> I vaguely recall a brief discussion of this long ago, but
> don't see any
> reference to it on the libraries web page. What I had in mind is
> something like:
>
>
> > package Graphics.GL
> > module Foo (...)
> > where
> >
> > import X
> > import Bar.Y
> > import Z
> > ...
>
> where the first conversion is
>
> module-name <- package-name ++ "." ++ module-name
>
> the larger issue would be how to convert imports to qualified
> imports (and
> module exports to qualified exports). i think (only my opinion) that
> something like:
>
> import X
>
> should be qualified to
>
> import Graphics.GL.X as X
>
> unless Graphics.GL.X doesn't exist, in which case it gets defaulted to
>
> import X
This is an interesting suggestion. However, I'd like to see if people really think that writing out the full module names is really a problem in practice - in my (limited) experience with the hierarchical libraries so far I don't mind writing out the full module names in import lists at all, and I even quite like to see the module names written out in full.
On the other hand, I haven't been working with any modules that go more than 3 deep in the hierarchy, so I'd like to hear feedback from someone writing a library with multiple modules that lives deep in the hierarchy (Sven - perhaps you qualify with Graphics.Rendering.OpenGL.GL?).

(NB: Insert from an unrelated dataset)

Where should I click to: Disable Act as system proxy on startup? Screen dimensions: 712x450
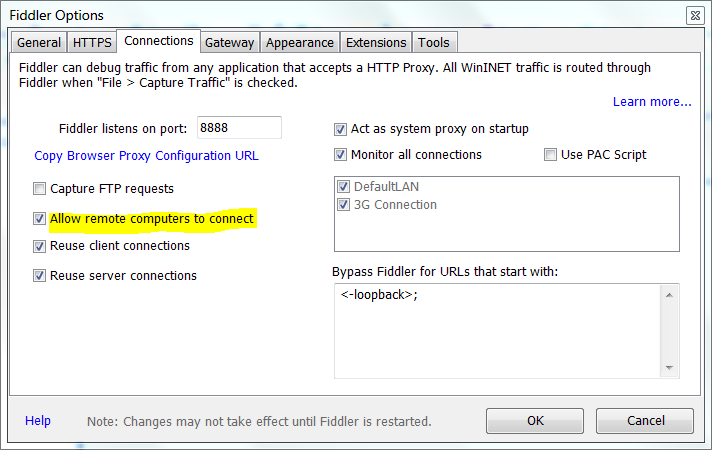pos(341,129)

But I guess the packages concept helps when you want to graft a subtree of modules from one place in the hierarchy to another, right?
I must admit I don't like the idea of defaulting to importing X if <package>.X doesn't exist, I'd prefer the two cases to be syntactically distinct. Perhaps the convention should be that '.X' means '<package>.X', and plain X is left alone.